Reviews

Modern Nature
How To Live

(Bella Union)

6/10

Modern Nature’s debut album opens with a sombre instrumental that sounds like an outtake from a Wong Kar-wai film. A string-based neo-classical piece, ‘Bloom’ conjures images of rain lashing down on a dark, autumnal street. It’s the most immediately striking track on How To Live, a release that takes the listener from an urban environment to more rural escapism. The concept is the logical meeting point for Ultimate Painting’s Jack Cooper and BEAK>’s Will Young in that it melds their previous dabblings in pastoral ballads, Krautrock and atmospheric electronica.

Emphasising mood over memorable hooks, the ten tracks here weave together gently looped guitars with the hubbub of street noise and electronic thrum. These core elements are variously punctuated by saxophone breaks (as on the urbane, motorik jazz of ‘Footsteps’) and backwards tape (the stop-start psych-folk of ‘Séance’).

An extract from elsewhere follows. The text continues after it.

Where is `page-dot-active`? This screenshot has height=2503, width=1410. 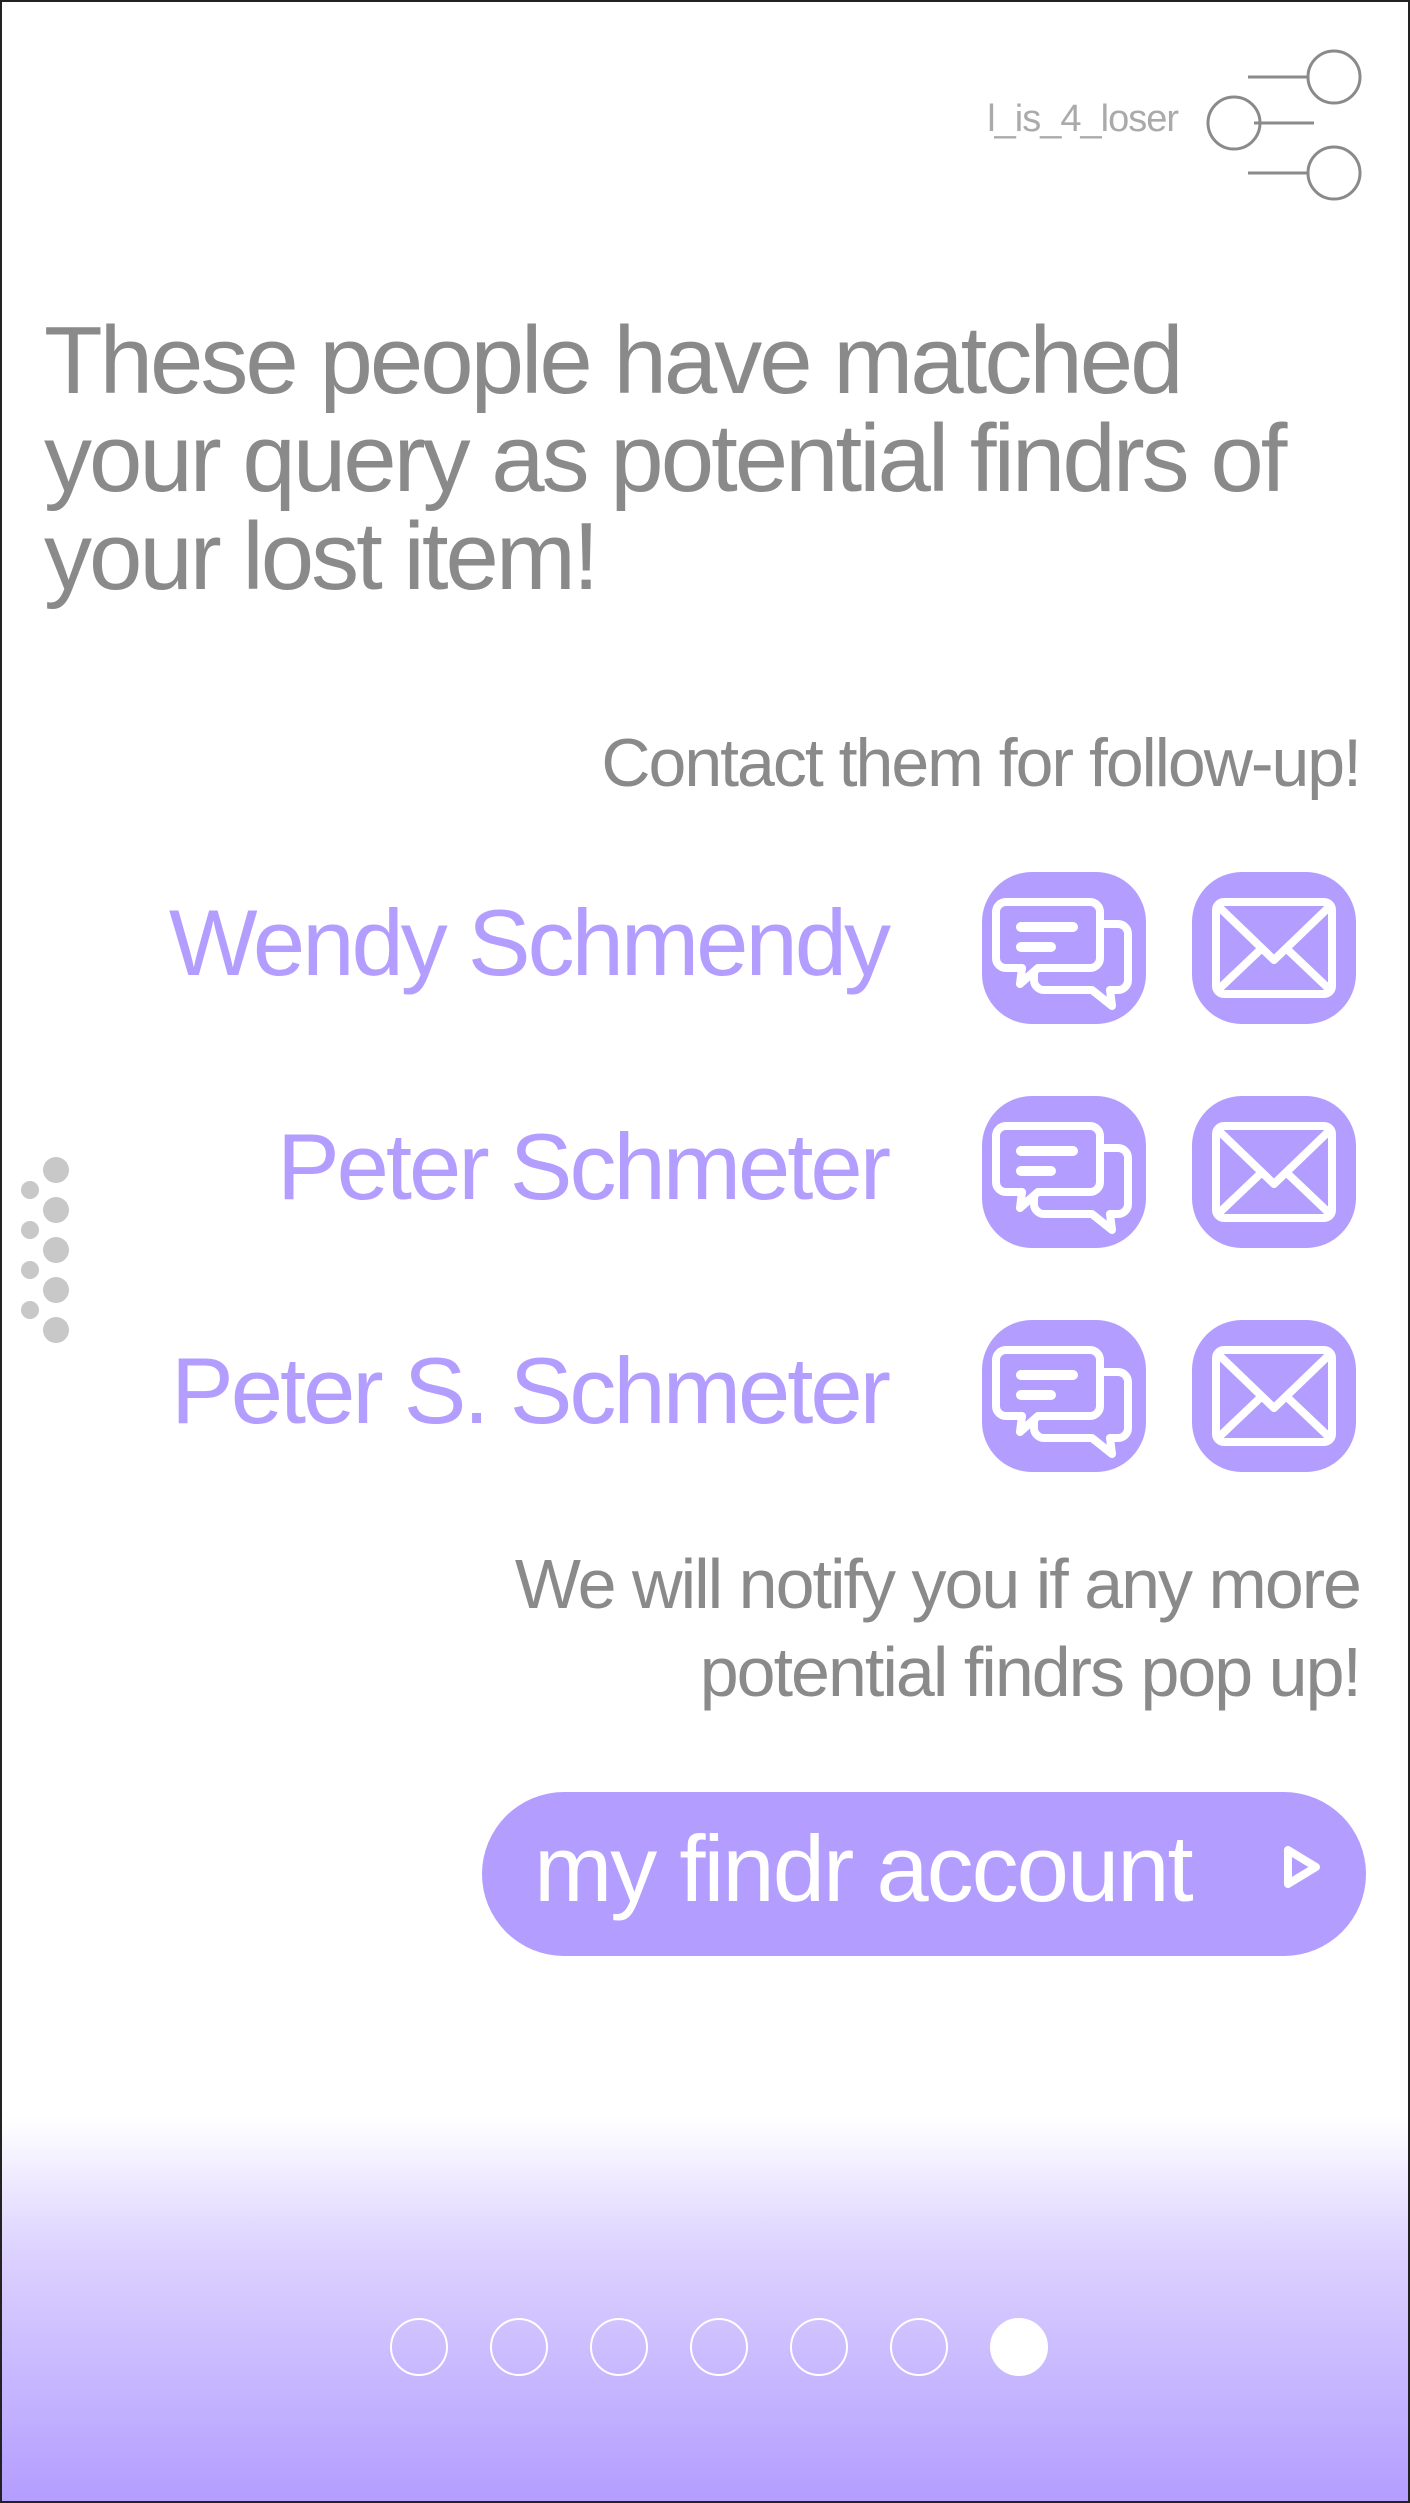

A composite soundscape rather than truly discrete tracks, they’re held together by Cooper’s vaguely dystopian stream of consciousness (“Isolation, repetition, spark burst fission…” runs ‘Footsteps’). Delivered in a voice that’s been steam-rollered to a perfect blank, any sense of emotional judgement is derived purely from the arrangements. ‘Nature’ is a case in point, with the insistent Krautrock of its environmental warning being interrupted by uncommonly raucous guitar.

It can be tempting to imagine how other artists would interpret these blanks – Cate Le Bon could certainly bring more energy to the folksy ‘Criminals’ – but there’s a certain calm to the record that’s a good lesson in ‘how to live’.